### Prompt
Rewrite the material below as a numbered list, skipping any blank lines and leaving out the pictures.

### Extracted data
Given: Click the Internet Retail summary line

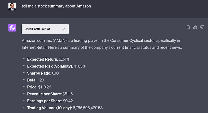Looking at the screenshot, I should pyautogui.click(x=102, y=47).
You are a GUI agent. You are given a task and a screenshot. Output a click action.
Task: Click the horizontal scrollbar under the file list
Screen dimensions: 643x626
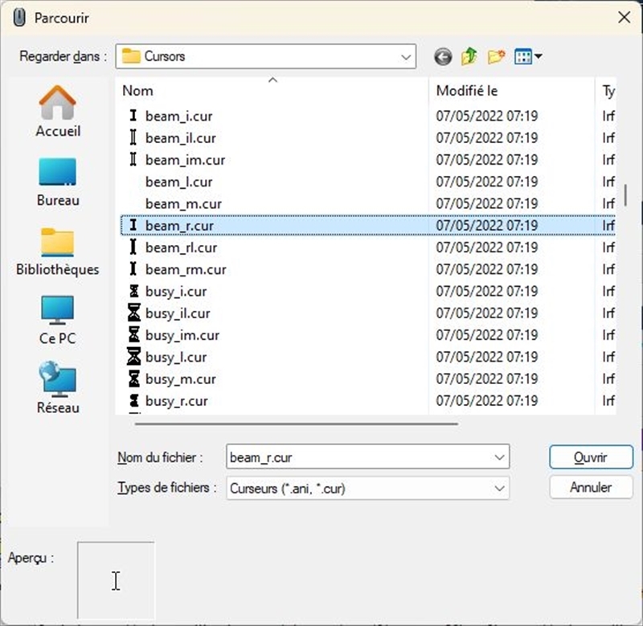[296, 423]
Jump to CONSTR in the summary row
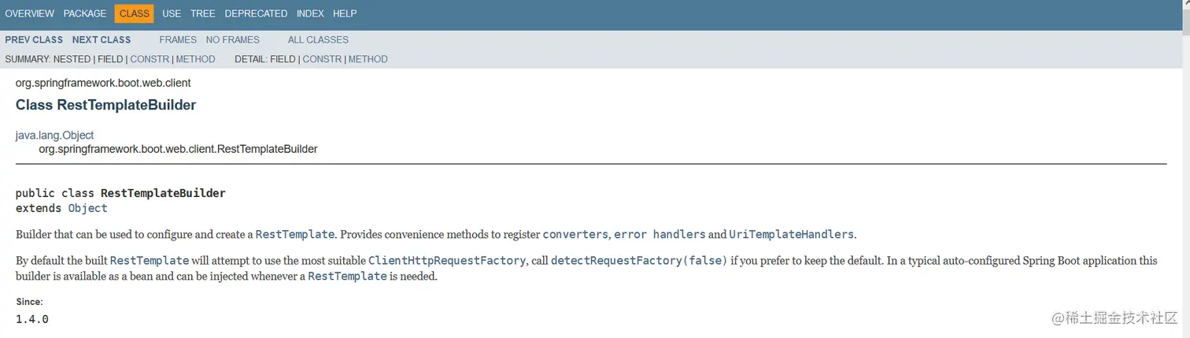Viewport: 1190px width, 338px height. (150, 59)
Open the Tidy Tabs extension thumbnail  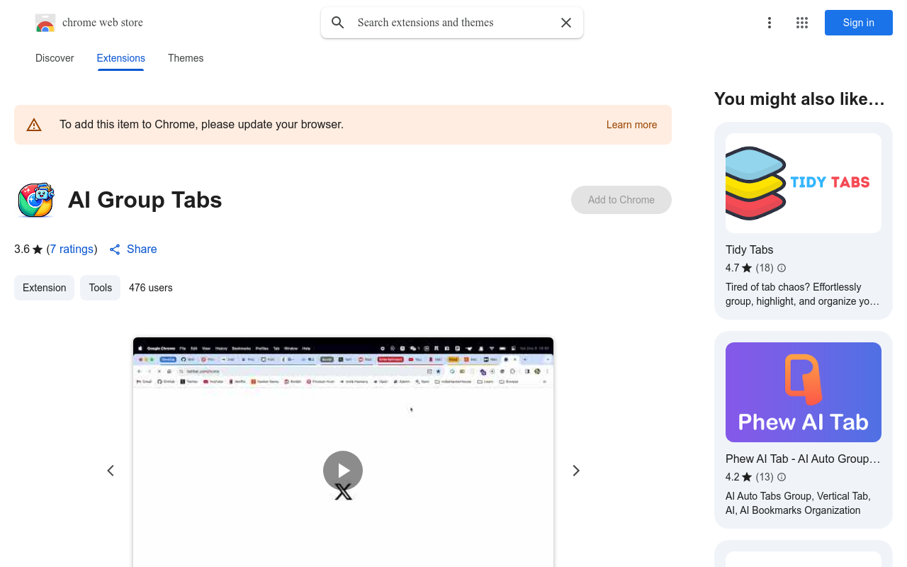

### Answer below
1. Given: Click the Internet Retail summary line
2. Looking at the screenshot, I should pyautogui.click(x=102, y=47).
3. You are a GUI agent. You are given a task and a screenshot. Output a click action.
4. Task: Click the horizontal scrollbar under the file list
5. Screen dimensions: 643x626
6. [296, 423]
7. Jump to CONSTR in the summary row
8. Viewport: 1190px width, 338px height. (150, 59)
9. Open the Tidy Tabs extension thumbnail  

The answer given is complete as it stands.